Lixo encontrado atrás do posto de saúde do Povoado Alegria. (Foto: Jailson Soares/O Dia)

Os RSS incluem substâncias utilizadas para atividades médicas ou assistenciais em locais como hospitais e clínicas médicas, odontológicas ou veterinárias; farmácias, necrotérios e centros de zoonoses, entre outros. 

Segundo a Abrelpe, parte desse descarte não representa ameaça à saúde ou ao meio ambiente, mas ressalta que outros envolvem alto risco, por conter agentes biológicos infecciosos.

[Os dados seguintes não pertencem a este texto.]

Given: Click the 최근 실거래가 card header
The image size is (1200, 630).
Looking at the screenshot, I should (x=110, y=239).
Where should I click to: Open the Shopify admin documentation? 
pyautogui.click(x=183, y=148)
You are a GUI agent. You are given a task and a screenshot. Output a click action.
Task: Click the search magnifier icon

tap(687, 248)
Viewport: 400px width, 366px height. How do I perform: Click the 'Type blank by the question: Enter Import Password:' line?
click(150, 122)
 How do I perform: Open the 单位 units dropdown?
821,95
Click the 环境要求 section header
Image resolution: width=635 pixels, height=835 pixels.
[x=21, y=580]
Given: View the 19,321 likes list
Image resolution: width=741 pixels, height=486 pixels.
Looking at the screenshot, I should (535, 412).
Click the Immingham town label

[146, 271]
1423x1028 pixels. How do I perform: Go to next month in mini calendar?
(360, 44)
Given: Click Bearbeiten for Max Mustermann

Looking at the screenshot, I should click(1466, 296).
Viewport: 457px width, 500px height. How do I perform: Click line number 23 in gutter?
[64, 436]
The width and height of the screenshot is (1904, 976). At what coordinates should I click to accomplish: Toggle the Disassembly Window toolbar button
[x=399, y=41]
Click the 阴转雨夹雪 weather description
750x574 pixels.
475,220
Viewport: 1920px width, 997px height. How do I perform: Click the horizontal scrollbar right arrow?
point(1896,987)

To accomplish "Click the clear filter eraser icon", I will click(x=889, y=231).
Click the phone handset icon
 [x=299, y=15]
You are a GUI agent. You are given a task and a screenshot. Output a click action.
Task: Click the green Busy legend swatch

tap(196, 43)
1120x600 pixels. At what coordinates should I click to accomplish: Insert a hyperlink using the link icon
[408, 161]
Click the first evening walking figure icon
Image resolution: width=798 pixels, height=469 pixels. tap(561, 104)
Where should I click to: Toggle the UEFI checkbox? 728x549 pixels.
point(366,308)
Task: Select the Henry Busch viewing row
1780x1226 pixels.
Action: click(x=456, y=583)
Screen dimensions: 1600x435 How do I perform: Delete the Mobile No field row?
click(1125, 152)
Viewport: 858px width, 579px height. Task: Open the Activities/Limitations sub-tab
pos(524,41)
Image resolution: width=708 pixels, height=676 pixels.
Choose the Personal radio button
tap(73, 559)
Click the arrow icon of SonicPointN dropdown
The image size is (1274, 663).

Por conta disso, a Abrelpe destaca que a legislação estabelece que certas classes de RSS devem ser tratadas antes de sua disposição final, e alerta que não direcionar esses materiais a unidades de tratamento contraria as normas vigentes e impõe riscos diretos aos trabalhadores, à saúde pública e ao meio ambiente. 

Estado tem capacidade para tratar mais que o dobro destes resíduos, aponta Abrelpe

Apesar de ter coletado cerca de 2,1 toneladas de resíduos de serviços de saúde (RSS) em 2018, a Associação Brasileira de Empresas de Limpeza Pública e Resíduos Especiais (Abrelpe) assegura que o Piauí possui capacidade instalada para tratar mais que o dobro disso.

Isso porque o levantamento feito pelo Panorama dos Resíduos Sólidos no Brasil revela que, ao total, o estado possui uma contingência para 4,7 toneladas, sendo as autoclaves, um tipo de aparelho muito utilizado em laboratórios e hospitais para a esterilização de materiais, a categoria com maior capacidade, pouco mais de 3,2 toneladas. 

O estudo ainda aponta que, em 2018, 4.540 municípios em todo o país prestaram serviços de coleta, tratamento e disposição final de aproximadamente 253 mil toneladas de RSS, o equivalente a 1,2 quilo por habitante ao ano. Apesar disso, a estimativa é que o Brasil tenha capacidade para tratar quase o dobro desse volume.